There clearly is a craze about eating doughnuts amongst Jewish people on Chanukah. The largest bakery in Israel, Angel’s, reportedly fries up 250,000 every day of Chanukah, and a reported total of 32 million are consumed in Israel alone – just a few calories! The explanation given for the doughnut feast is that they are fried in oil, reminding us of the miracle of the oil that miraculously lasted for eight days upon the re-dedication of the Temple by the Hasmoneans. And there we could leave it. But in reality, there is so much more to the message of the miracle of Chanukah that they form an enjoyable way of telling. A message that transcends the story itself, and is as relevant now to our own lives as it was then.

One of the key aspects of the mitzvah of Chanukah is to ‘publicise the miracle’. Yet the way we do it is without any fanfare, noise, shofar-blowing or public readings. We do it by lighting a few simple candles – reminding us that however much darkness there is in the world – it cannot put out the light of one small candle.
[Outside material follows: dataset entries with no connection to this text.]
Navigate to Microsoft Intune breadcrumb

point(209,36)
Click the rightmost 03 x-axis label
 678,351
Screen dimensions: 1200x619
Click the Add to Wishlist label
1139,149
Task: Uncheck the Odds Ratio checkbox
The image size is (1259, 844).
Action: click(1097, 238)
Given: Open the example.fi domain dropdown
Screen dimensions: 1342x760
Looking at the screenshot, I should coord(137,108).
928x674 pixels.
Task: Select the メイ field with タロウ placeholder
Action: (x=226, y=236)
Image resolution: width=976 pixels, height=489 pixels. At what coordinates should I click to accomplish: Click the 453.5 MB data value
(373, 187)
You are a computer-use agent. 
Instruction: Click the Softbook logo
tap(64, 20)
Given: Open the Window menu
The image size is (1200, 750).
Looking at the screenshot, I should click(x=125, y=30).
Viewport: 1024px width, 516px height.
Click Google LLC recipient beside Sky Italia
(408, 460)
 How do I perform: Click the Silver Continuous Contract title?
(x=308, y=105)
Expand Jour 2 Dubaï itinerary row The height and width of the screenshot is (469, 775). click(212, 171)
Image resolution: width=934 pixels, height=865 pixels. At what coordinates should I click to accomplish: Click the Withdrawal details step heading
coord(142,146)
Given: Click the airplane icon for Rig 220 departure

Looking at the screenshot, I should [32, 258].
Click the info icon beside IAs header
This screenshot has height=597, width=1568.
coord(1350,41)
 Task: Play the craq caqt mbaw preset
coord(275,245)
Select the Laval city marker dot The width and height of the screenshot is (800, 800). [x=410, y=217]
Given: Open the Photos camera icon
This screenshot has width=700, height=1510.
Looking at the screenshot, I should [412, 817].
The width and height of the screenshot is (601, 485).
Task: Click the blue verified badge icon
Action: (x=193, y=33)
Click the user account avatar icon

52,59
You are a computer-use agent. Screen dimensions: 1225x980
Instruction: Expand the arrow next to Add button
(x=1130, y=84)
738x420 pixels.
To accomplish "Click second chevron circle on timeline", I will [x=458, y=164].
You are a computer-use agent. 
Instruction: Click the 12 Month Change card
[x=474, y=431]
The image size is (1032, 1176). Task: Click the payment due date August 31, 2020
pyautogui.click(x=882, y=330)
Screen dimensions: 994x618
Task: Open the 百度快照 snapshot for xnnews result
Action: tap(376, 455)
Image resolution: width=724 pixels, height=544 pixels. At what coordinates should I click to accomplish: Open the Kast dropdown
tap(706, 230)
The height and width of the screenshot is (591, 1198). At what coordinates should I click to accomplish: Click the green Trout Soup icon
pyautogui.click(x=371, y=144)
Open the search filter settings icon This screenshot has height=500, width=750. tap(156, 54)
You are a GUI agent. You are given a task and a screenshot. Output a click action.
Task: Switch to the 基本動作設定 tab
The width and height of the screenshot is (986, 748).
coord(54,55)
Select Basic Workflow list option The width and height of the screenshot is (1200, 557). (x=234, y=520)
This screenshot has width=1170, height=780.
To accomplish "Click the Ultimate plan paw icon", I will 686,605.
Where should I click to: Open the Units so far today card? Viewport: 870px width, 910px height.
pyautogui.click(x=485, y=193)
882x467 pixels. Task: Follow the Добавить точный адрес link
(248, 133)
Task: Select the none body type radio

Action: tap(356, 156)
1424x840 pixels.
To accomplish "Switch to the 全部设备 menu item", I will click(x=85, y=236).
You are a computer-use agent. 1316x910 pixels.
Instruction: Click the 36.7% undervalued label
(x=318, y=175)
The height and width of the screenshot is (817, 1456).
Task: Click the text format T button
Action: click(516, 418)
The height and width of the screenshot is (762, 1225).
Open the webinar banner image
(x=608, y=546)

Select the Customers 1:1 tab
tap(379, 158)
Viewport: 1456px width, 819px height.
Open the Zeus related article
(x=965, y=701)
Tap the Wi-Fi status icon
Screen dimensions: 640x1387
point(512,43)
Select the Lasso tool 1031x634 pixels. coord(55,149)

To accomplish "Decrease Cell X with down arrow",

And that candle, according to our tradition, represents the soul of man itself – ‘the candle of God is the soul of man’ (Proverbs 20:27). Or as Rabbi Samson Raphael Hirsch put it, ‘One single Jew, one single Jewish house, is ultimately in itself sufficient to serve as the foundation for the re-erection of the entire Jewish sanctuary’.

When we light candles in our own homes, or even eat a doughnut  on Chanukah – we remind ourselves not just of the miracles of our history – but the miracles of our present, and most importantly, the potential we have to create the miracles of the future.

Chanukah reminds each and every one of us that it is not just the transmission of the mesorah, tradition, itself to the next generation that is critical – but it is the brightness of hope, the shining candle of optimism in a wonderful Jewish future that we invest it with that makes all the difference.

May we all merit to hold that flame high – and celebrate together the fact that it still burns just as brightly today as it did in ancient times.